A pesquisa, liderada pelo professor Romain Bachelard, propõe uma abordagem inovadora para superar essas dificuldades. “Nós estamos pegando o campo elétrico, que é uma quantidade macroscópica que você pode medir no laboratório, e o estamos medindo para determinar se o estado quântico das partículas está emaranhado ou não”, explica. Isso significa que, em vez de medições individuais de cada partícula, algo difícil de ser feito em sistemas grandes, o método se baseia em medições macroscópicas do campo elétrico espalhado por uma nuvem de átomos.
O uso de testemunhas de emaranhamento — desigualdades matemáticas que indicam a presença de emaranhamento — continua sendo parte essencial da detecção. No entanto, o que diferencia o trabalho de Rosario é que eles desenvolveram um conjunto de oito novas desigualdades: se uma dessas desigualdades é violada, o sistema está emaranhado. “Se apenas uma dessas desigualdades é violada, podemos afirmar que o sistema está emaranhado”, diz ele. E a grande inovação do método é que ele funciona independentemente do tamanho do sistema. “O número de partículas não é mais uma limitação. Nós podemos detectar o emaranhamento em sistemas com cem, mil, um milhão de partículas.”
Essas descobertas podem ter um impacto significativo em uma ampla gama de sistemas quânticos, como átomos aprisionados, circuitos supercondutores, átomos em espaço livre e até mesmo átomos gigantes de Rydberg. “Esse método pode ser aplicado em qualquer sistema atômico onde o espalhamento do campo elétrico é possível”, afirma Vargas.
Outro ponto importante destacado na entrevista é a simplicidade das medições. “Nós estamos medindo o campo elétrico espalhado pela nuvem de átomos. Você tem uma nuvem de átomos e eles espalham uma luz. Essa luz espalhada, nós a medimos, e simplesmente medindo-a, podemos dizer se o sistema é emaranhado ou não”, explica Rosario. Essa simplicidade é uma das razões pelas quais o artigo foi aceito pela PRL, um dos periódicos mais prestigiados do mundo científico, lembra o cientista.

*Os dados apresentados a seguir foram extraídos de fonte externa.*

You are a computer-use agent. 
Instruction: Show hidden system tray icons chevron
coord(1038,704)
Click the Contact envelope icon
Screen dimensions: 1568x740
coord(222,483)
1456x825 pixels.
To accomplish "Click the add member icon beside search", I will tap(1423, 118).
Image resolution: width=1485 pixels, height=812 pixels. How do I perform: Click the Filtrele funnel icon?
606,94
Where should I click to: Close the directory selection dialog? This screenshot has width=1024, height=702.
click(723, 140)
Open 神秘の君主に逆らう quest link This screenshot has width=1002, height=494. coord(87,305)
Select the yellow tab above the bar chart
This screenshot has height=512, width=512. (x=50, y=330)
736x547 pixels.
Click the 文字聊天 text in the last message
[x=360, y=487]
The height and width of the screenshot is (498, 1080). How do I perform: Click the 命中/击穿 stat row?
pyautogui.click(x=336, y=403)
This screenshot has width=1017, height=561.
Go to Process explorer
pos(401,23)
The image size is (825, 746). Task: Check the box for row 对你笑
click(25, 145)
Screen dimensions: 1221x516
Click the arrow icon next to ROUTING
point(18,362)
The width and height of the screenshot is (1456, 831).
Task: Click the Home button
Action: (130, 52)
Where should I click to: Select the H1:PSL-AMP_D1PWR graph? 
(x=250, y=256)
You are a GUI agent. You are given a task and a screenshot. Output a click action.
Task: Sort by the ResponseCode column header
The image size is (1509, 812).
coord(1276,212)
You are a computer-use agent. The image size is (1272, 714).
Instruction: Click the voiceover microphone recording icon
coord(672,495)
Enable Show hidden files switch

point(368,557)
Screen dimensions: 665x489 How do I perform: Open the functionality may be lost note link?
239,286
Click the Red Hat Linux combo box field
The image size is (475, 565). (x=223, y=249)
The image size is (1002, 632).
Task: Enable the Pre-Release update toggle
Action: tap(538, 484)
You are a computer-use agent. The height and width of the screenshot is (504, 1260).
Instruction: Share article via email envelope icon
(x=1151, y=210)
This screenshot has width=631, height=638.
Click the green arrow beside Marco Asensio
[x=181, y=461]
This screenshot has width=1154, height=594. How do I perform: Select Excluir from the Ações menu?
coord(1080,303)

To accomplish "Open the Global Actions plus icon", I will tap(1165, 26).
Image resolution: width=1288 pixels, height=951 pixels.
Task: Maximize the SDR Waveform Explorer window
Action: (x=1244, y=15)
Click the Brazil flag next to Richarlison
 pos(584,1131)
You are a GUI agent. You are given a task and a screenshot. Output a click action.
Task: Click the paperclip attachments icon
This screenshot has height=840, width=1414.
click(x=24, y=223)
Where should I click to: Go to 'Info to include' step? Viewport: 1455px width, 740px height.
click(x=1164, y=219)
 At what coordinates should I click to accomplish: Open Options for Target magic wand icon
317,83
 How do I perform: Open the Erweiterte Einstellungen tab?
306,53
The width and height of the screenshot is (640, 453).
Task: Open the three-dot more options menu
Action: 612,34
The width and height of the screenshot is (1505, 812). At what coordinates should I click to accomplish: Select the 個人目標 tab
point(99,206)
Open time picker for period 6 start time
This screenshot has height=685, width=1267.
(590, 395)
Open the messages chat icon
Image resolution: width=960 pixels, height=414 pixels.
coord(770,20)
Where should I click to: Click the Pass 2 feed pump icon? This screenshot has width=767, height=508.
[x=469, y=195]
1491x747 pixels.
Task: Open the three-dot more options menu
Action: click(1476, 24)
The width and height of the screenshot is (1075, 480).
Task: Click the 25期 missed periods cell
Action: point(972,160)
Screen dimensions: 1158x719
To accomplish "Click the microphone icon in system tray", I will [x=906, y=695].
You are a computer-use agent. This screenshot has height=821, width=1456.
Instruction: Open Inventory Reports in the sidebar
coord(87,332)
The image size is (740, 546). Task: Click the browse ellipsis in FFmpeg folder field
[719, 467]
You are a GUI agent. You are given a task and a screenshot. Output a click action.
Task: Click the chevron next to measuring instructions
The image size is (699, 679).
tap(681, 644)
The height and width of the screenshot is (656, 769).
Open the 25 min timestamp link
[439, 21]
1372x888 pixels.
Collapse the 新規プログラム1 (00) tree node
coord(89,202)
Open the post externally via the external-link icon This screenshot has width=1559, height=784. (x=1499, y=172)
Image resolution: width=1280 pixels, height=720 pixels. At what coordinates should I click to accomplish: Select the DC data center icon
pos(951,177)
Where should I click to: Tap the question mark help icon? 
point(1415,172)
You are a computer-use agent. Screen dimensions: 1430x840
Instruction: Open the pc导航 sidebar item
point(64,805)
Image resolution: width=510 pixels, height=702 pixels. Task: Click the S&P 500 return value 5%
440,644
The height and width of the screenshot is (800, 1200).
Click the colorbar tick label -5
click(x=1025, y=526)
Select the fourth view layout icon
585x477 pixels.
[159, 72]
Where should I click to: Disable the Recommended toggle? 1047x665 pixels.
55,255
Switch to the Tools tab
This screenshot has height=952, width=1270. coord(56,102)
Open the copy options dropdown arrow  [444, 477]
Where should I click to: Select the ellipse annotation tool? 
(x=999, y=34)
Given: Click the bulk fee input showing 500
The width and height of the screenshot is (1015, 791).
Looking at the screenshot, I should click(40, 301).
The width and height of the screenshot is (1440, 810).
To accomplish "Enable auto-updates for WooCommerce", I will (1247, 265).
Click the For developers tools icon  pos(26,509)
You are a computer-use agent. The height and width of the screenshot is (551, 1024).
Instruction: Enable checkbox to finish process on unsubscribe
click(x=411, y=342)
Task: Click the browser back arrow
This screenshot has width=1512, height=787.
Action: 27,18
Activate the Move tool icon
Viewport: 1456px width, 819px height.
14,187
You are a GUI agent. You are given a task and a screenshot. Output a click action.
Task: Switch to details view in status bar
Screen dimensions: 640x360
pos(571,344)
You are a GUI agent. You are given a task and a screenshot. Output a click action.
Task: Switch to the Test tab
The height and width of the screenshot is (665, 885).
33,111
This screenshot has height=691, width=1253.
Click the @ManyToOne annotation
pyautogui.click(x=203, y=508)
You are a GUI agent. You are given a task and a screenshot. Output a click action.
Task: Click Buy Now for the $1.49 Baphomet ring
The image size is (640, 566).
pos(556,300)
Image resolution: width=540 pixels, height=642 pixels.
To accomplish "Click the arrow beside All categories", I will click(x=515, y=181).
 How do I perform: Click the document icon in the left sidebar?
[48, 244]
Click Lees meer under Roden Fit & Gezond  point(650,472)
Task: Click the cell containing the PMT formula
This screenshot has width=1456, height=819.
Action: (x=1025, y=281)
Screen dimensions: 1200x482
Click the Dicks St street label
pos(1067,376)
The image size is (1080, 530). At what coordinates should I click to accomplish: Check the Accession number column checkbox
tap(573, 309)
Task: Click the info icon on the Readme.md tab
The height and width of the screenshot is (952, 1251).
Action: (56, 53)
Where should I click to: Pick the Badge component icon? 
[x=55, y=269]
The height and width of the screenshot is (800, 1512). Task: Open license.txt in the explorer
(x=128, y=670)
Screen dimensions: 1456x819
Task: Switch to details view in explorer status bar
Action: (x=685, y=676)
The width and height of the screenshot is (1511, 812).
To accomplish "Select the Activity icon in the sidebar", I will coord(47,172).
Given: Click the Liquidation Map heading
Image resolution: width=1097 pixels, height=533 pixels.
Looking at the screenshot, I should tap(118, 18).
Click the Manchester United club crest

Embora seja uma pesquisa teórica, o foco do trabalho está na aplicabilidade experimental. Como o próprio Rosario explica, “hoje em dia, empresas como IBM, Google, Amazon e outras grandes companhias estão investindo muito em tecnologias quânticas. Elas estão procurando ferramentas para medir o emaranhamento em sistemas de muitas partículas”. O método desenvolvido na UFSCar, com colaboração de cientistas da Itália e da França, visa preencher essa lacuna, oferecendo uma solução prática para esses desafios. “Nossas ferramentas foram pensadas para aplicações experimentais em sistemas muito grandes, como os que essas empresas estão desenvolvendo.”
O estudo de P. Rosario, apesar de inovador, não surgiu em um vácuo. Há propostas similares, mas que, segundo ele, utilizam quantidades diferentes para detectar o emaranhamento. “Nós propomos como figura do mérito o campo elétrico espalhado por uma nuvem de átomos. O campo elétrico é uma quantidade muito conhecida, e intuitiva de estudar”, diz. No contexto da computação quântica, o emaranhamento é uma peça fundamental, pois é ele uma das ferramentas que permite um aumento significativo na velocidade das operações computacionais, em comparação com os computadores clássicos.”
Com essas contribuições, a pesquisa desenvolvida pela equipe da UFSCar, não só simplifica a detecção de emaranhamento em grandes sistemas quânticos, como também abre novas portas para o avanço das tecnologias quânticas. Em uma área em rápida expansão, onde grandes empresas estão investindo bilhões para desenvolver computadores quânticos mais eficientes, ferramentas como essas são essenciais para impulsionar a próxima geração de inovação tecnológica.